- Specialty: Psychiatry
- Symptoms: mental automatism, chronic hallucinations and secondary delusions

= Chronic hallucinatory psychosis =

Chronic hallucinatory psychosis is a psychosis subtype, classified under "Other nonorganic psychosis" by the ICD-10 Chapter V: Mental and behavioural disorders. Other abnormal mental symptoms in the early stages are, as a rule, absent. The patient is most usually quiet and orderly, with a good memory.

First described by Ballet, during 1912, it has often been a matter of the greatest difficulty to decide under which heading of the recognized classifications individual members of this group should be placed. As the hallucinations give rise to slight depression, some might possibly be included under melancholia. In others, paranoia may develop. Others, again, might be swept into the widespread net of dementia praecox. This state of affairs cannot be regarded as satisfactory, for they are not truly cases of melancholia, paranoia, dementia praecox or any other described affection.

This disease, as its name suggests, is a hallucinatory case, for it is its main feature. These may be of all senses, but auditory hallucinations are the most prominent. At the beginning, the patient may realize that the hallucination is a morbid phenomenon and unaccountable. They may claim to hear a "voice" speaking, though there is no one in the flesh actually doing so. Such a state of affairs may last for years and possibly, though rarely, for life, and the subject would not be deemed insane in the ordinary sense of the word.
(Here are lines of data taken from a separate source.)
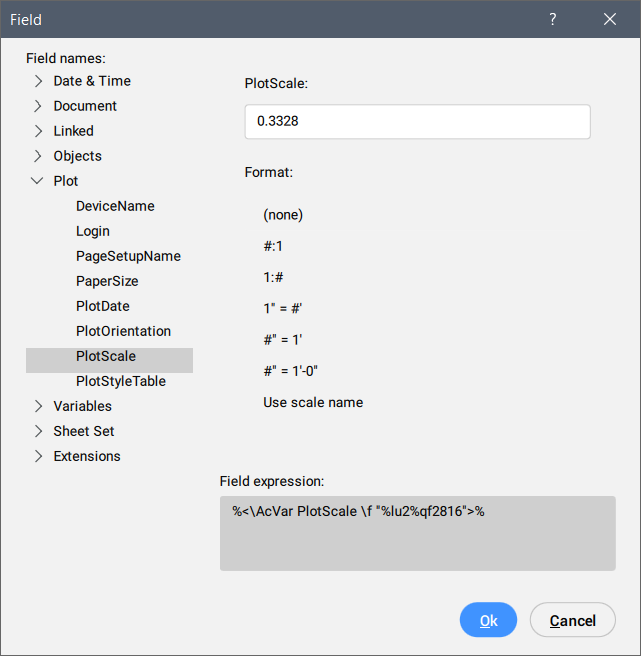Pick the #:1 scale format
Image resolution: width=641 pixels, height=656 pixels.
tap(275, 243)
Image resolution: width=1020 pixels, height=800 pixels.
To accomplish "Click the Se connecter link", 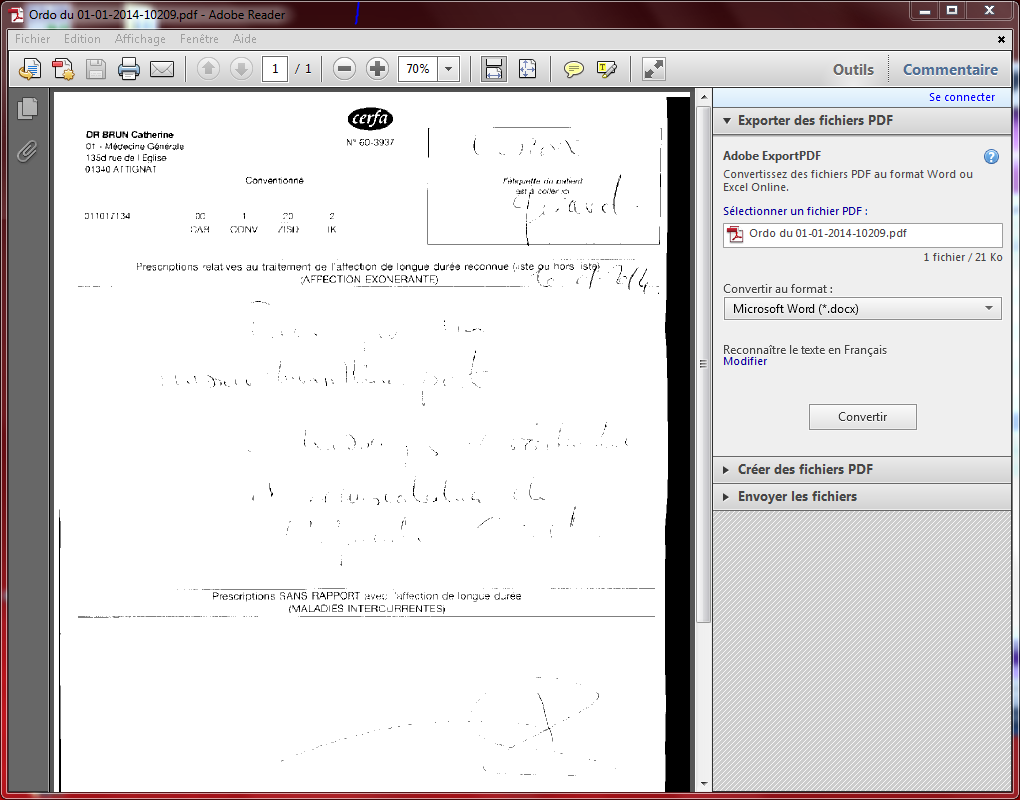I will pos(961,97).
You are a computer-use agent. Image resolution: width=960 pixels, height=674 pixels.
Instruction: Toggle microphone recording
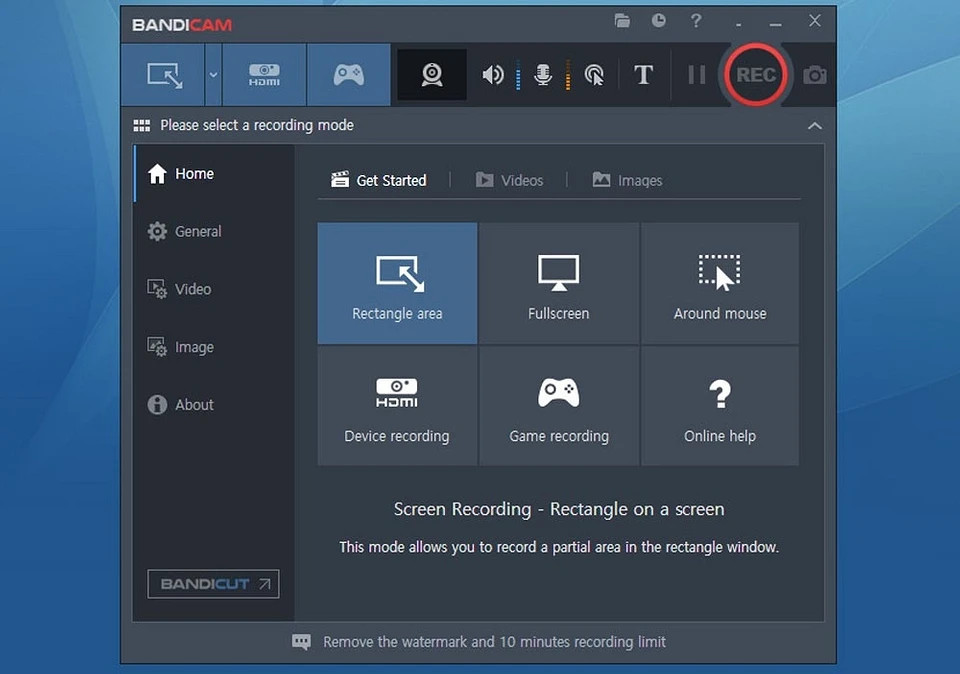543,75
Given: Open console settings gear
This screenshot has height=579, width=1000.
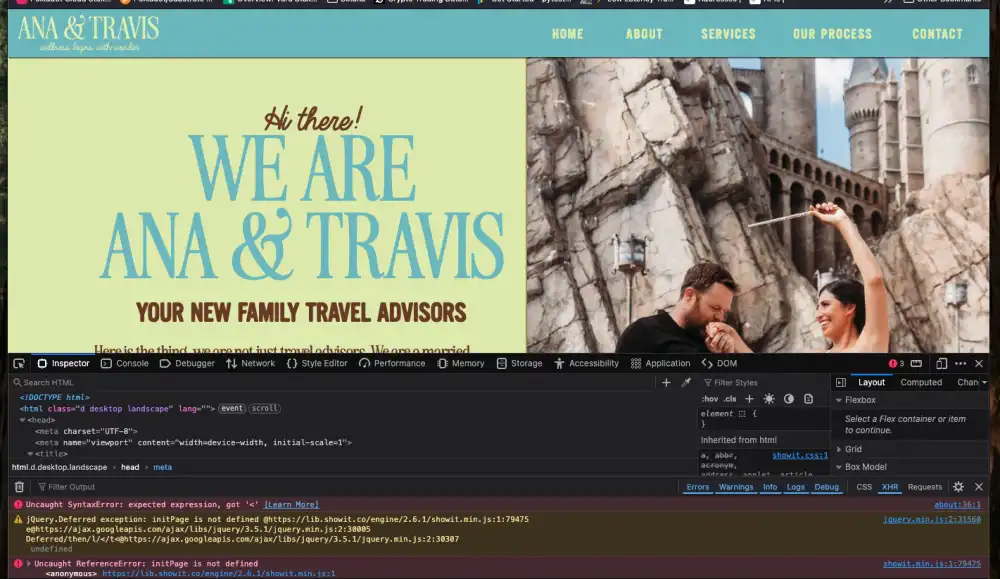Looking at the screenshot, I should click(958, 486).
It's probable, however, that this condition forms the first stage of the illness, which eventually develops on definite lines. What usually happens is the patient seeks an explanation for the hallucinations. As none is forthcoming they try to account for their presence and the result is a delusion, and, most frequently, a delusion of persecution. Also, it needs to be noted that the delusion is a comparatively late arrival and is the logical result of the hallucinations.